J&J On Track To Meet 2010 Climate Goal

J&J On Track To Meet 2010 Climate Goal

Johnson & Johnson (J&J) has cut emissions at its company-owned and larger leased facilities by 9 percent between 1990 and 2008, a period in which its worldwide sales have grown by more than 400 percent.

Though the company is currently meeting its goal of reducing emissions by 7 percent below 1990 levels by 2010, emissions increased in 2008. Its carbon footprint, which includes 364,000 metric tons of carbon offsets, grew 3.3 percent in 2008 compared to the year before, the company said in its 12th sustainability report published last week.  

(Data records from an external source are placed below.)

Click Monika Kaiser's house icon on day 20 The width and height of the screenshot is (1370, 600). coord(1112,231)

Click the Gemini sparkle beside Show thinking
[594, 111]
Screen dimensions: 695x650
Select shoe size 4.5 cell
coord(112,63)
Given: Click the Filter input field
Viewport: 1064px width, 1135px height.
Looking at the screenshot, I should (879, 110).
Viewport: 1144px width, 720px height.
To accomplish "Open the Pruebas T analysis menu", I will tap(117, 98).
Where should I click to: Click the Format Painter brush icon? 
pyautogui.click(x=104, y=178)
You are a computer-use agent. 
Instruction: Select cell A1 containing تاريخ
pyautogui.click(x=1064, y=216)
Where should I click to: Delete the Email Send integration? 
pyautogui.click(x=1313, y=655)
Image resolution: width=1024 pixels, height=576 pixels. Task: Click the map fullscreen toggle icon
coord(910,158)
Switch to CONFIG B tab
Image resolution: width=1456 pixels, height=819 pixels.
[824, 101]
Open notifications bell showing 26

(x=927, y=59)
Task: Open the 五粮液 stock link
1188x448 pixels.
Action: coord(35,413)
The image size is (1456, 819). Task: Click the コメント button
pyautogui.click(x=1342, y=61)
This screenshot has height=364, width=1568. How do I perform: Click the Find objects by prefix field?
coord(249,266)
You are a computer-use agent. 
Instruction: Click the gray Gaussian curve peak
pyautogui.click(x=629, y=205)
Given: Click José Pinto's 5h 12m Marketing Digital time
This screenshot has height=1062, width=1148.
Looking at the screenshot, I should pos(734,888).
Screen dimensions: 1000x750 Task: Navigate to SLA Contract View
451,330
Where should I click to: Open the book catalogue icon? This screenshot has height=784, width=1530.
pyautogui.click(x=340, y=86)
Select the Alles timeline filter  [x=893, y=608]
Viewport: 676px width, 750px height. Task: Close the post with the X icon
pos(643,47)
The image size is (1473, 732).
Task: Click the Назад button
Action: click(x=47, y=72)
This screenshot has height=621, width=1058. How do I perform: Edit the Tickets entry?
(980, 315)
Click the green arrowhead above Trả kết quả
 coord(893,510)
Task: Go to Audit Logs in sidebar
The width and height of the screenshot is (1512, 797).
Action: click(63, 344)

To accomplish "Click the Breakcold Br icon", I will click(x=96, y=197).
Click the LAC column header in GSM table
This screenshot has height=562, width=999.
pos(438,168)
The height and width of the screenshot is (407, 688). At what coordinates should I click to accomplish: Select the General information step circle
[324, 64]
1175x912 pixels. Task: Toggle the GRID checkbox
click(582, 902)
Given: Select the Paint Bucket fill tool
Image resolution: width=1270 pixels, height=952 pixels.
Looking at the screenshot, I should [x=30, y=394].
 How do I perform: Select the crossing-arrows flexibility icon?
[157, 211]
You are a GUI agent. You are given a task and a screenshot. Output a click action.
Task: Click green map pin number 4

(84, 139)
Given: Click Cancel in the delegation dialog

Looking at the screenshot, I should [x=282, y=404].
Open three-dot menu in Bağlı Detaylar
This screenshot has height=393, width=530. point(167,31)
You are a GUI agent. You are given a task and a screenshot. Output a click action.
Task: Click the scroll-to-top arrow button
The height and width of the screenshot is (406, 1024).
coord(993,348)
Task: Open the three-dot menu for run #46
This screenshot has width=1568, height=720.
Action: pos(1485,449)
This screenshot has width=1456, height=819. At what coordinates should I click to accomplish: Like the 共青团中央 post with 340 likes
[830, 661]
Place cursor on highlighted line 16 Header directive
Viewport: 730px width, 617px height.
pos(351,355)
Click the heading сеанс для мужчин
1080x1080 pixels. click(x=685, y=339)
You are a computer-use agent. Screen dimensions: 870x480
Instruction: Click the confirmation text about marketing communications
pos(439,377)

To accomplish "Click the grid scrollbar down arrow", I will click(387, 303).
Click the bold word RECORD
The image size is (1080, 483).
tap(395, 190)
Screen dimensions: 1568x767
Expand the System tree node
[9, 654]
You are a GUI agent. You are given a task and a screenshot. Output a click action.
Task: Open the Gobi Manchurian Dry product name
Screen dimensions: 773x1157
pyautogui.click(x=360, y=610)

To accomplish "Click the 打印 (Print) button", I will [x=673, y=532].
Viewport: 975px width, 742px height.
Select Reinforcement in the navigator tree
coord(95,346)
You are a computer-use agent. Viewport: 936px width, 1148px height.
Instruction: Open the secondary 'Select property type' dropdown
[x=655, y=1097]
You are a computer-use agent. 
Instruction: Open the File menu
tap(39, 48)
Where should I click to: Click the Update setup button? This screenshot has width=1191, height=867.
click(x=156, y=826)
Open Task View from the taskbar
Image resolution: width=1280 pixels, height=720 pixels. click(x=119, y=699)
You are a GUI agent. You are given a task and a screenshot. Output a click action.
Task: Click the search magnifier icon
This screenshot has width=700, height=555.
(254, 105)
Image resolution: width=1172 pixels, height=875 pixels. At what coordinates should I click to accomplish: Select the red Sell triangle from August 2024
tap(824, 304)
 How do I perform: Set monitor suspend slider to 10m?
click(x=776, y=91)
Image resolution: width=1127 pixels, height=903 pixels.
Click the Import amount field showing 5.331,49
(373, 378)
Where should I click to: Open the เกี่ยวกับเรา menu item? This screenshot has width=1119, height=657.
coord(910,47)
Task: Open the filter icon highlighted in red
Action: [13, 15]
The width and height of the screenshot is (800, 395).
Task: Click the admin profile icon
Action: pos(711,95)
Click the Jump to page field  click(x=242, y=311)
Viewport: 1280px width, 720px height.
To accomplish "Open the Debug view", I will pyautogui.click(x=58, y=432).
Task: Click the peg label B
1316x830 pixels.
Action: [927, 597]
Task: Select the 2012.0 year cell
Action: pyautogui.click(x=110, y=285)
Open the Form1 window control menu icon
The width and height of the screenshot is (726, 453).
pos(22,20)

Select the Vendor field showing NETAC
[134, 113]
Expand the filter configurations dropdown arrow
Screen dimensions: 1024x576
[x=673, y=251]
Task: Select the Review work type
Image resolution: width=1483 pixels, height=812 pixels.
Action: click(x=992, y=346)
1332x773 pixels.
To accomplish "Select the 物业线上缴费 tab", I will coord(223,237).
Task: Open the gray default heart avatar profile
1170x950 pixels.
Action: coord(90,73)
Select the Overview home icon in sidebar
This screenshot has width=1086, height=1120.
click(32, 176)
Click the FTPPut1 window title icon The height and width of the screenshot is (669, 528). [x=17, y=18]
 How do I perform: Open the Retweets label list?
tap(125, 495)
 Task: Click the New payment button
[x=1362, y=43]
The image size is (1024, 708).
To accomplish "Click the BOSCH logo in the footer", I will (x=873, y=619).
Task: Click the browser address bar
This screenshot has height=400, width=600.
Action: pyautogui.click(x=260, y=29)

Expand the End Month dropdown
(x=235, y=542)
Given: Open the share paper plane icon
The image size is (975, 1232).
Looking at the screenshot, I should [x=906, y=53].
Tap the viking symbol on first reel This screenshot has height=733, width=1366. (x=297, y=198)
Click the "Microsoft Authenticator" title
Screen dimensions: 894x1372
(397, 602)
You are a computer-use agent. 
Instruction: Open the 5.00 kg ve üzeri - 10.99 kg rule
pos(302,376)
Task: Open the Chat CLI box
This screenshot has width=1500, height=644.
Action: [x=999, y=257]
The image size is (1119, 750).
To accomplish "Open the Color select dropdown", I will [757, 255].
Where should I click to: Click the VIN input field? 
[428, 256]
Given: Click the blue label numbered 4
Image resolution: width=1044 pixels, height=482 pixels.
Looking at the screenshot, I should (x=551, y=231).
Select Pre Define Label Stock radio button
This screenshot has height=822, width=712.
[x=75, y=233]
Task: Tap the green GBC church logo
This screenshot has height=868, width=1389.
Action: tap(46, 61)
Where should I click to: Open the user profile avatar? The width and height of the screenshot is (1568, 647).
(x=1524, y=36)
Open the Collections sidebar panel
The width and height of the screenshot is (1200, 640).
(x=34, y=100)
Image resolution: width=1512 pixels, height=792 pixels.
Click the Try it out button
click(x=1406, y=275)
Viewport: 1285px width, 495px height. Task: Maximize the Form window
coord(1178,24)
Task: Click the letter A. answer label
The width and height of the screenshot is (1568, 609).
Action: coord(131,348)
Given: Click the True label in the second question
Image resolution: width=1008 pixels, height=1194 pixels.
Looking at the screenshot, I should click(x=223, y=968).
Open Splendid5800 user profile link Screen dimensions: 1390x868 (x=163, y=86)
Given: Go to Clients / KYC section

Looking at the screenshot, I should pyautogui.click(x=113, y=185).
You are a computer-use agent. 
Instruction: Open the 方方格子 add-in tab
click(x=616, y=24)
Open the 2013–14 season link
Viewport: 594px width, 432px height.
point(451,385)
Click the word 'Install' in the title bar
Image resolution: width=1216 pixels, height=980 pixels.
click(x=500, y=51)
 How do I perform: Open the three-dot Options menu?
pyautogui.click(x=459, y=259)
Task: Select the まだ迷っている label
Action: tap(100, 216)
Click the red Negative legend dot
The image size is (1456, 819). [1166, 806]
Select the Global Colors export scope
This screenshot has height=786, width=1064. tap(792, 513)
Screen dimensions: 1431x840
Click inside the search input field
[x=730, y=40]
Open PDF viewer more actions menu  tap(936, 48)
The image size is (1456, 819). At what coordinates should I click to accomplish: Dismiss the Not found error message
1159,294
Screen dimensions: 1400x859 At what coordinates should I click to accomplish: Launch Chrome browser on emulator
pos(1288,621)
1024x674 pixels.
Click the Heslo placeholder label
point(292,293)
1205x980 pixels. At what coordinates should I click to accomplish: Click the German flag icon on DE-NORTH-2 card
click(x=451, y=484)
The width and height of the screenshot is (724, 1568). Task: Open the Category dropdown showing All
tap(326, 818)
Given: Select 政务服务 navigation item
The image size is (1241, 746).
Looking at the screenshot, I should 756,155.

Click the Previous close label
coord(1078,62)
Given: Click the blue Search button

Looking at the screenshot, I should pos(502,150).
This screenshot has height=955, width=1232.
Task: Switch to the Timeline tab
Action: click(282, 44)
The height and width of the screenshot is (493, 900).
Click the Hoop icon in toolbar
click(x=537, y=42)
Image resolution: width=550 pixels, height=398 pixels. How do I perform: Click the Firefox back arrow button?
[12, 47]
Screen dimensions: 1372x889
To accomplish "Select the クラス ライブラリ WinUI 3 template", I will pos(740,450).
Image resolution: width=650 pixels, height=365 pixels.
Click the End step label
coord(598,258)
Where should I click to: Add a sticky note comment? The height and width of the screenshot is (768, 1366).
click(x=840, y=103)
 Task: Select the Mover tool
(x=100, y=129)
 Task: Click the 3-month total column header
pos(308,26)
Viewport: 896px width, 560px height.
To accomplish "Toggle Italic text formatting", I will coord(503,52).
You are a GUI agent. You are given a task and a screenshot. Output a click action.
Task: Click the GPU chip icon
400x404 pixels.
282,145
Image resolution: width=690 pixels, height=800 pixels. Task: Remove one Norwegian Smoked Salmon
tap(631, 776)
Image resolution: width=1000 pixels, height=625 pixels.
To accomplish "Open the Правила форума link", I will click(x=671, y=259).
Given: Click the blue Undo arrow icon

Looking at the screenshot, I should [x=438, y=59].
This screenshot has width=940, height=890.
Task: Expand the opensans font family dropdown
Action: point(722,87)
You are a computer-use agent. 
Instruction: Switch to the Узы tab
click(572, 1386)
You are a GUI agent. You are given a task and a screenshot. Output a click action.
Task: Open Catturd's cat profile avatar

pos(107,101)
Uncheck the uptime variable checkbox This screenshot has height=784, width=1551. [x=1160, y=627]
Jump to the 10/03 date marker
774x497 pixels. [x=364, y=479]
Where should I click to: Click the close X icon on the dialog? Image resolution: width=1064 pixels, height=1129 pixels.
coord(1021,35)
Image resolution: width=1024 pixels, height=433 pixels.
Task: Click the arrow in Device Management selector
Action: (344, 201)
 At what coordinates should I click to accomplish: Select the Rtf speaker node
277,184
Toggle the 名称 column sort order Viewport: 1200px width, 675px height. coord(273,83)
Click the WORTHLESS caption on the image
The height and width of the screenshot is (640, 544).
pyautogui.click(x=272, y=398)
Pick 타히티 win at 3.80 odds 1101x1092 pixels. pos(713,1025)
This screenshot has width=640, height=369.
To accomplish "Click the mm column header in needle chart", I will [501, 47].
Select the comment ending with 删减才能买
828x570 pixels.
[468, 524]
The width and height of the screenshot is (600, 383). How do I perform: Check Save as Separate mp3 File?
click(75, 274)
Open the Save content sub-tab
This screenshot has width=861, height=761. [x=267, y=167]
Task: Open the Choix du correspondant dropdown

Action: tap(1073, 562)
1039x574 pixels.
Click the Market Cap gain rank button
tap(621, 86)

“We fully anticipate meeting our 2010 goal, despite challenges such as reducing our absolute emissions while our business is growing and financially justifying energy-reduction projects when energy prices are down,” the report said.

The company has a $40 million carbon dioxide reduction capital fund to pay for reducing its emissions. As of late 2008, 61 energy-reduction projects were approved through its capital funding process, 45 of which were completed between 2005 and 2008. Seventeen projects focused on energy efficiency, followed by 15 chiller upgrades. The remaining projects include cogeneration, solar, HVAC, boiler upgrades, biomass, and wind. The $124 million in capital put toward these projects will generate a 17.2 percent average rate of return. In 2008, 34 percent of its electricity was derived from renewable sources.

J&J didn’t include fleet emissions in its worldwide emissions figure because it doesn’t have an adequate degree of precision in the measurements. The company sports the largest commercial hybrid fleet in the U.S. with more than 2,100 in service, or about 20 percent of its U.S. fleet.

It set a goal of reducing emissions per kilometer driven by 30 percent below its 2003 baseline, or to 150 grams/km. However, its CO2 emissions per unit distance grew in 2008 to 233 g/km, due in part to older vehicles that haven’t been phased out and its use of minivans to transport medical supplies and equipment.

“We acknowledge that our goal was more aggressive than anticipated, and it will be a challenge to meet it by 2010,” the company said in its report. “Nonetheless, we continue to work toward it, and we are exploring options to make progress in this area.

Waste is a proxy for inefficiency, according to J&J. It set a goal of reducing hazardous and non-hazardous waste in its company-owned facilities by 10 percent below 2005 levels, a goal that it is currently meeting. It reduced all waste by 16 percent in 2008.

The company also set a goal of lowering its water consumption by 10 percent below 2005 levels by 2010. By 2008, it had reduced water use by 8.7 percent below 2005 levels, largely through controlling cooling at its sites in energy-efficient ways and process changes or improvements. Each facility has a water conservation plan and has performed an assessment to identify ways to reduce water use.

Image -- CC licensed by Flickr user romainguy.